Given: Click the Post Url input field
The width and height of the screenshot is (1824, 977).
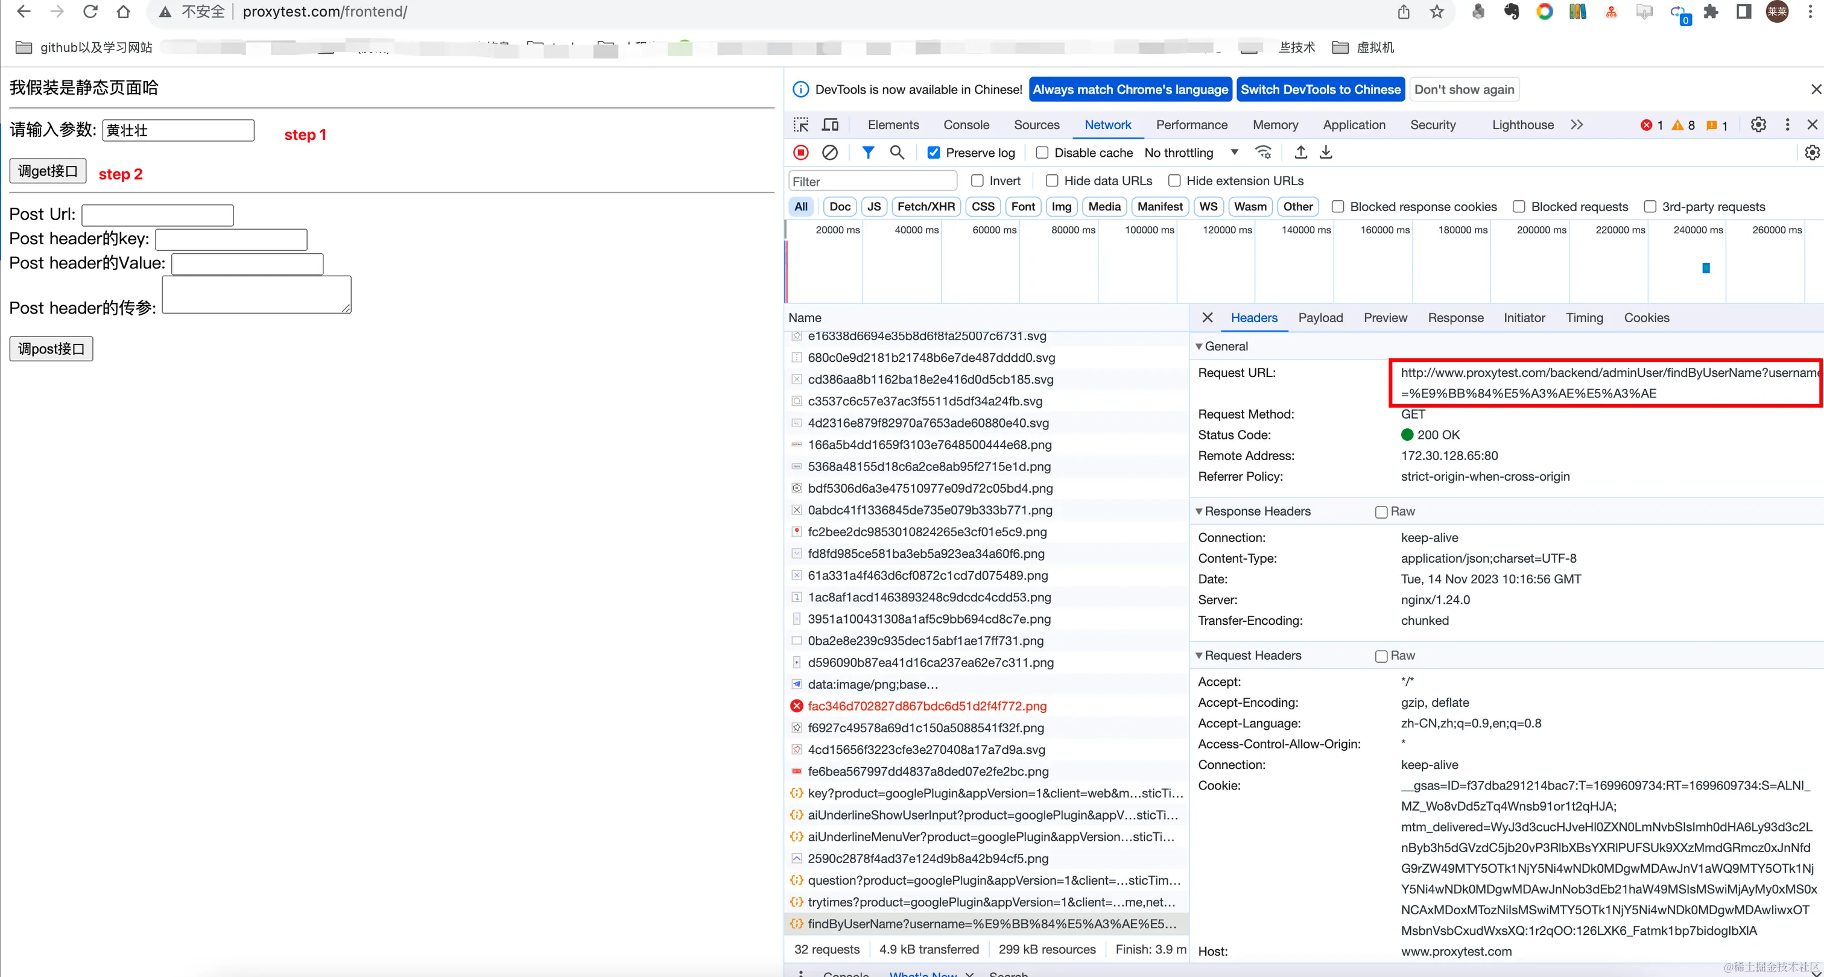Looking at the screenshot, I should click(157, 215).
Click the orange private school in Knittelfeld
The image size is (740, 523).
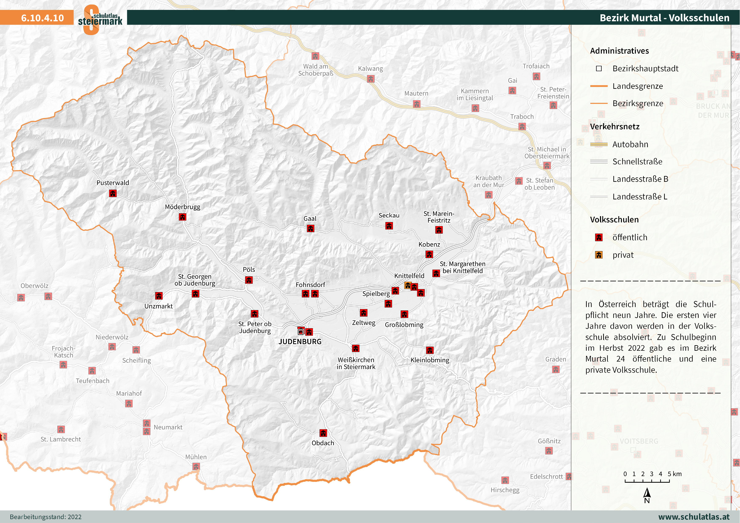[408, 285]
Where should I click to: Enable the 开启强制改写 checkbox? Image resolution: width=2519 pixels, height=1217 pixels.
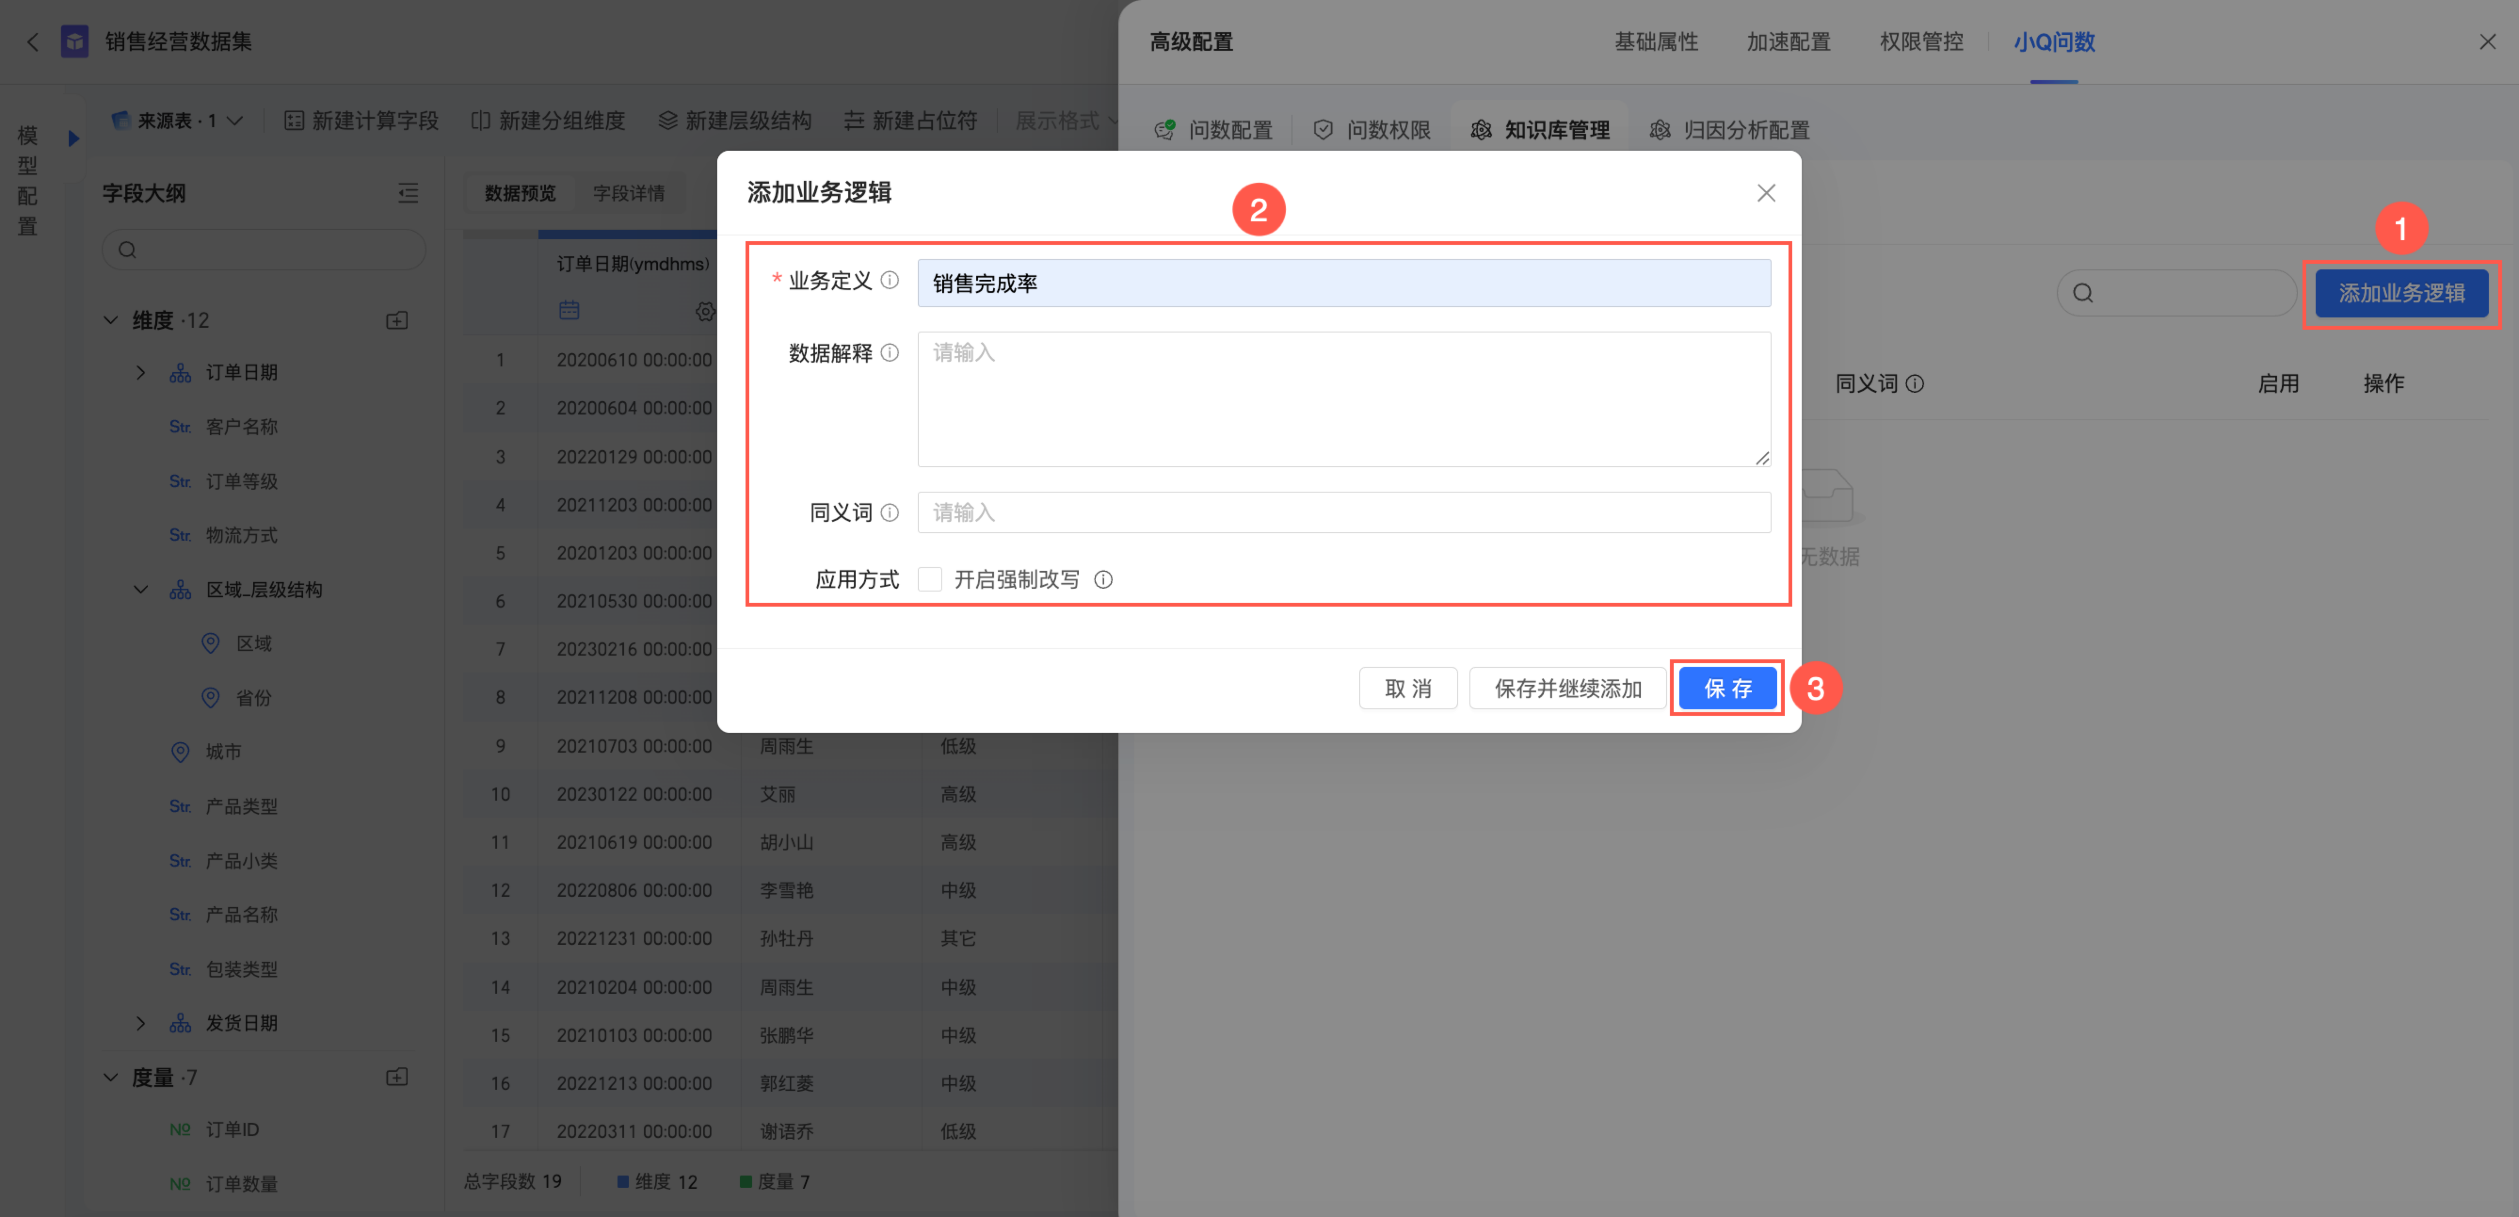coord(930,580)
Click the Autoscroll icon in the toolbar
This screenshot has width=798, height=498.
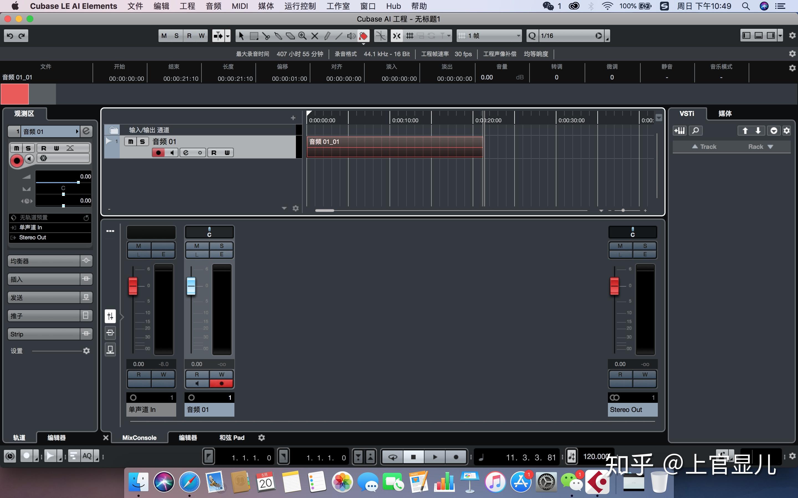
────────────────────────────────────────
Assigned task:
Pictures are to be omitted; set down the rest of the entries exactly as given.

Output of the task:
Given: Click the Post Url input field
The width and height of the screenshot is (1824, 977).
Looking at the screenshot, I should click(157, 215).
Click the orange private school in Knittelfeld
The image size is (740, 523).
[408, 285]
Where should I click to: Enable the 开启强制改写 checkbox? Image resolution: width=2519 pixels, height=1217 pixels.
coord(930,580)
Click the Autoscroll icon in the toolbar
This screenshot has width=798, height=498.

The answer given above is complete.